--- start of The records ---
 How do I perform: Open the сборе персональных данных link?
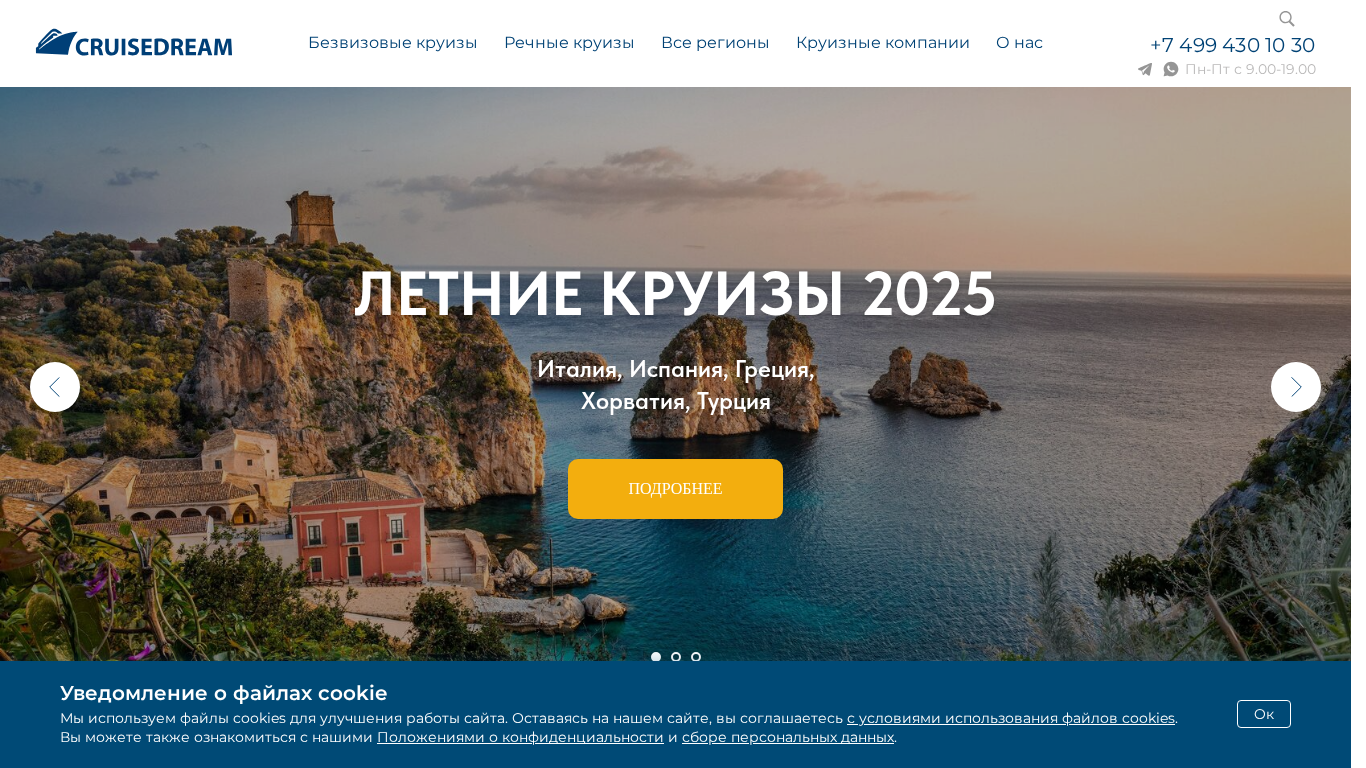click(x=788, y=737)
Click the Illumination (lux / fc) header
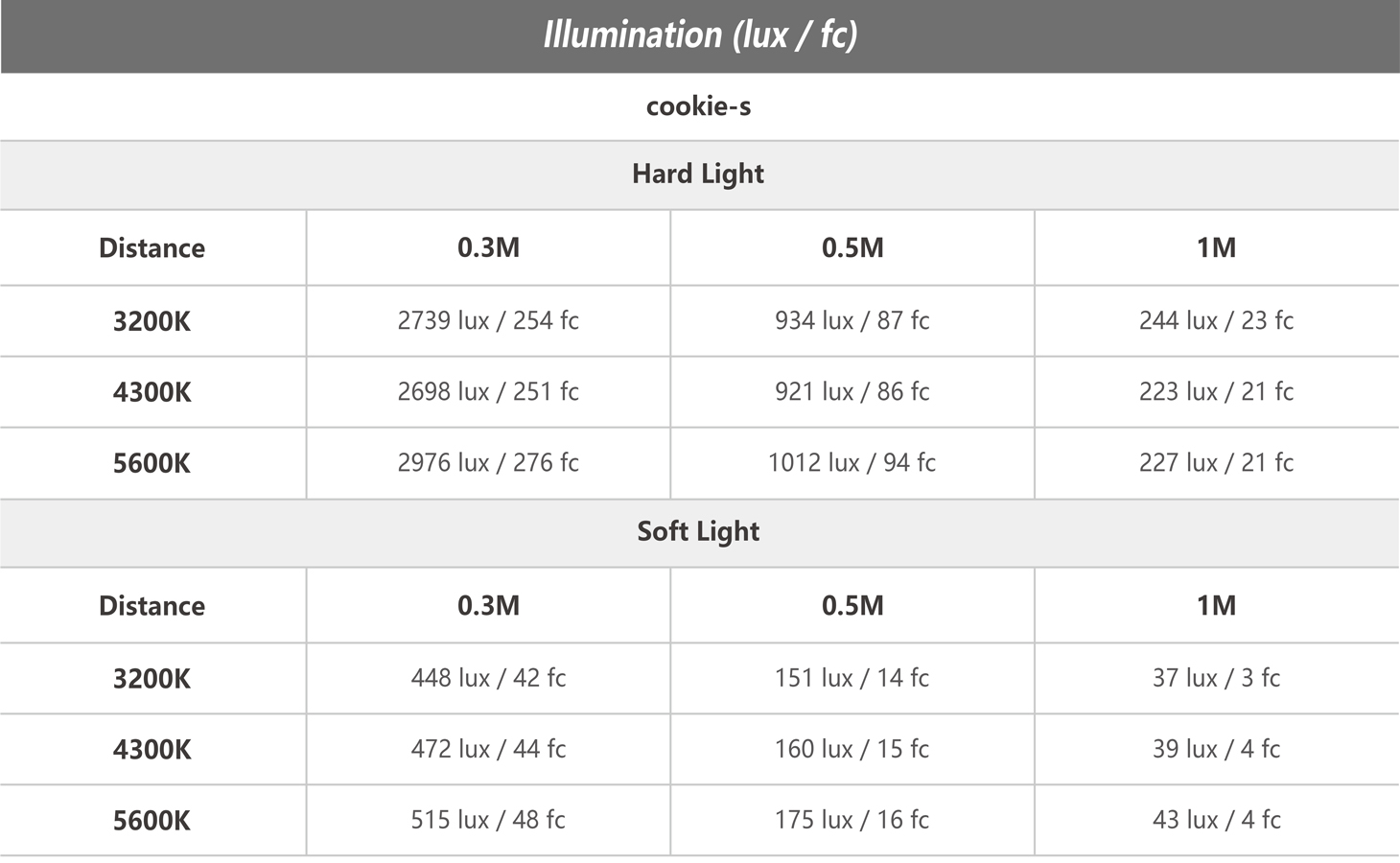The image size is (1400, 863). tap(700, 35)
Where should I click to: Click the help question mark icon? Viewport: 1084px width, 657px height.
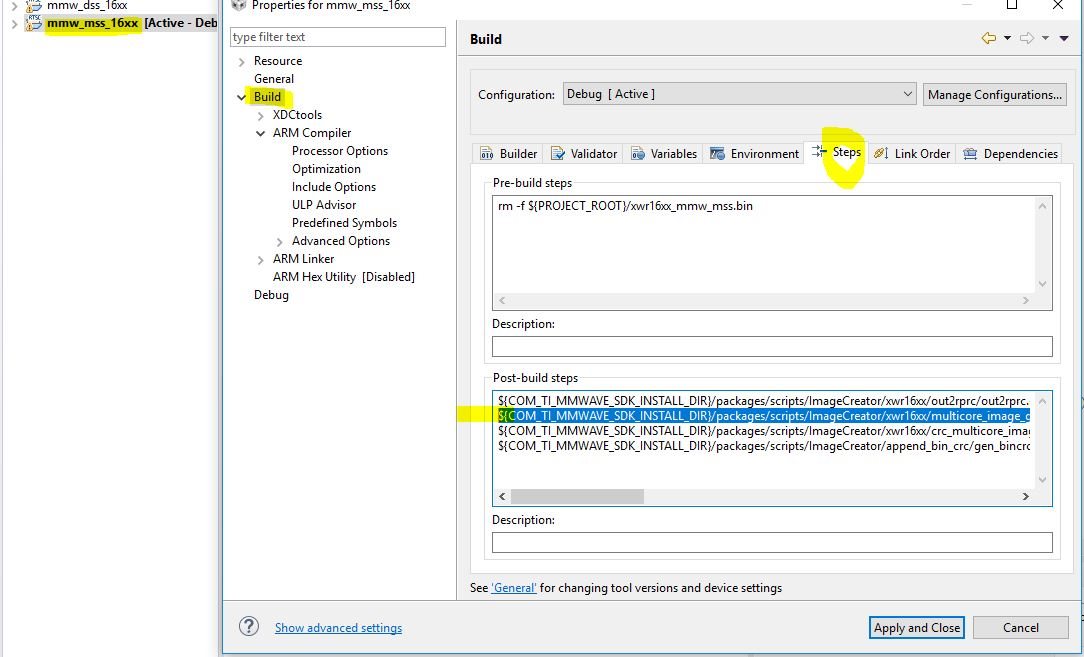(249, 627)
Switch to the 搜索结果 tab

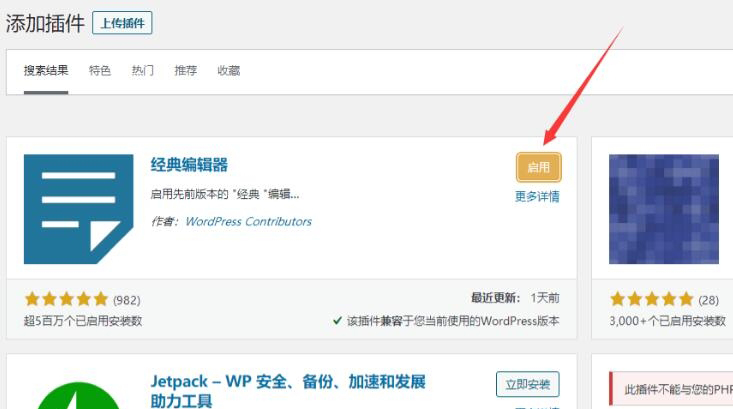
--- end of The records ---
**Instructions for the task**.
Write out every line of the material above word for word, leaving out the pictures.

**Worked solution**.
 How do I perform: Open the сборе персональных данных link?
click(x=788, y=737)
Click the Illumination (lux / fc) header
The image size is (1400, 863). tap(700, 35)
Where should I click to: Click the help question mark icon? Viewport: 1084px width, 657px height.
(249, 627)
Switch to the 搜索结果 tab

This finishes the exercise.